Louis Guédet
Lundi 8 mai 1916
604ème et 602ème jours de bataille et de bombardement
7h soir Pluie, froid, tourne au beau. Le calme. Vu pas mal de gens pour renseignements, actes, etc… Vu cet après-midi le Commissaire central M. Palliet qui me demandait de lui donner une procuration pour son divorce. Et là entrée de Creté, le juge (rayé) comme je causais avec M. Palliet et la conversation est venue tomber sur la panique et les déménagements ! A vrai dire ces 2 là ne sont guère encourageants. Ils ne parlent rien moins qu’on nous fera partir au dernier moment, qu’on évacuera tout le monde. Alors ce sera le pillage ! En tout cas ils ne sont guère rassurants !! Mon Dieu est-ce qu’il me faudra faire le sacrifice du peu qui me reste ?? me voir piller et ruiné. Non, ce serait trop. Mon Dieu faites que je meurs avant de voir cela !! Cela me tue, me broye, me brise, et il faut que je garde cela pour moi seul et que je me fige dans ma confiance (??)… pour les autres !! C’est dur, pénible et pas une petite lueur d’espoir, de consolation, de sérénité, de réconfort et de « rassurance » !! Mon Dieu !!!! Quel martyr.
Et puis, pour en revenir à ces 2 semeurs de panique, n’est-ce pas une propagande intéressée qu’ils font ainsi. Ils sont furieux d’être obligés de rester sous les bombes à Reims, alors ils seraient enchantés qu’on nous évacue, eux avec nous, ils n’ont rien à perdre et ils mettent leurs « petite peau » à l’abri. Peu leur chaut qu’on pille ces bons Rémois. Ils seront nommés ailleurs et leurs traitements courront toujours ! Et quand on songe que cela peut arriver de par la mentalité de ces gens-là, qui sont pour ainsi dire de connivence avec l’autorité militaire… pillarde ! on reste anéanti devant un tel cynisme.
Bref, c’est le mot d’ordre pour semer en douceur la panique et… vider ainsi Reims. Triste ! et triste monde ! Où allons-nous ? à l’anarchie ! au socialisme ! à la Révolution ! Je l’ai toujours dit.
Impressions, Louis Guédet, Notaire et Juge de Paix à Reims. Récits et impressions de guerre d'un civil rémois 1914-1919, journal retranscrit par François-Xavier Guédet son petit-fils
Cardinal Luçon
Lundi 8 – Nuit tranquille sauf quelques gros coups ; + 12°. Vers 3 h. bombes sifflantes, sur les batteries sans doute. Visite d’adieu du Capitaine de Dampierre de Paris. Départ pour Paris. Visite à M. Letourneau, Curé de S. Sulpice, en me rendant aux obsèques du Card. Sevin.

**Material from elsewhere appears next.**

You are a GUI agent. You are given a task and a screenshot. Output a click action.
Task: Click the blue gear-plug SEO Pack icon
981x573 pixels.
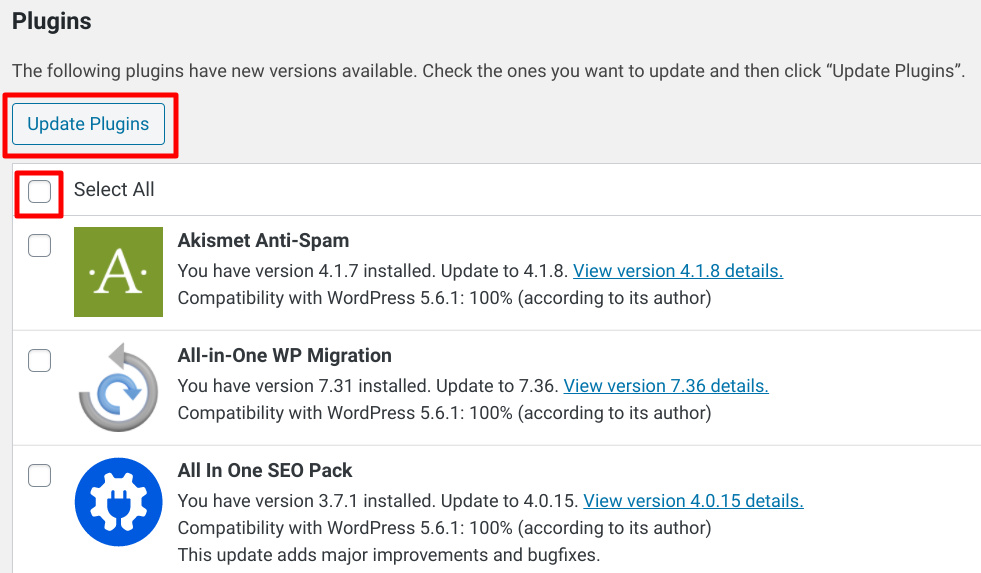118,502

Cardinal Luçon dans son Journal de la Guerre 1914-1918, éd. par L’Académie Nationale de Reims – 1998 – TAR volume 173
Lundi 8 mai
Au nord de la Somme, les Allemands, après une intense préparation d’artillerie, ont prononcé une attaque sur nos tranchées, au sud de Lihons. Arrêtée par nos tirs de barrage, l’attaque s’est dispersée avant d’avoir atteint nos fils de fer.
Sur la rive gauche de la Meuse, le bombardement, très violent, qui dure sur la région de la cote 304, a été suivi d’une forte attaque allemande appliquée entre la cote 304 et le Mort-Homme. L’ennemi, après des efforts répétés, a pénétré dans un boyau à l’est de la cote 304. Partout ailleurs, il a été repoussé avec des pertes sérieuses.
Sur la rive droite, après une intense préparation d’artillerie, les allemands ont prononcé plusieurs attaques sur nos tranchées entre le bois d’Haudromont et le fort de Douaumont. Dans la partie ouest du front attaqué, ils ont pris pied sur une longueur de 500 mètres dans nos éléments de première ligne; ailleurs, leurs assauts ont été brisés.
Au sud de Saint-Mihiel, nous avons repoussé une forte reconnaissance ennemie.
En Lorraine, nous avons surpris une patrouille au sud-est de Nomény.
Au cours d’une bourrasque, plusieurs de nos ballons captifs ont été emportés dans les lignes allemandes.
Lutte d’artillerie sur le front belge.
Canonnade réciproque dans les secteurs anglais.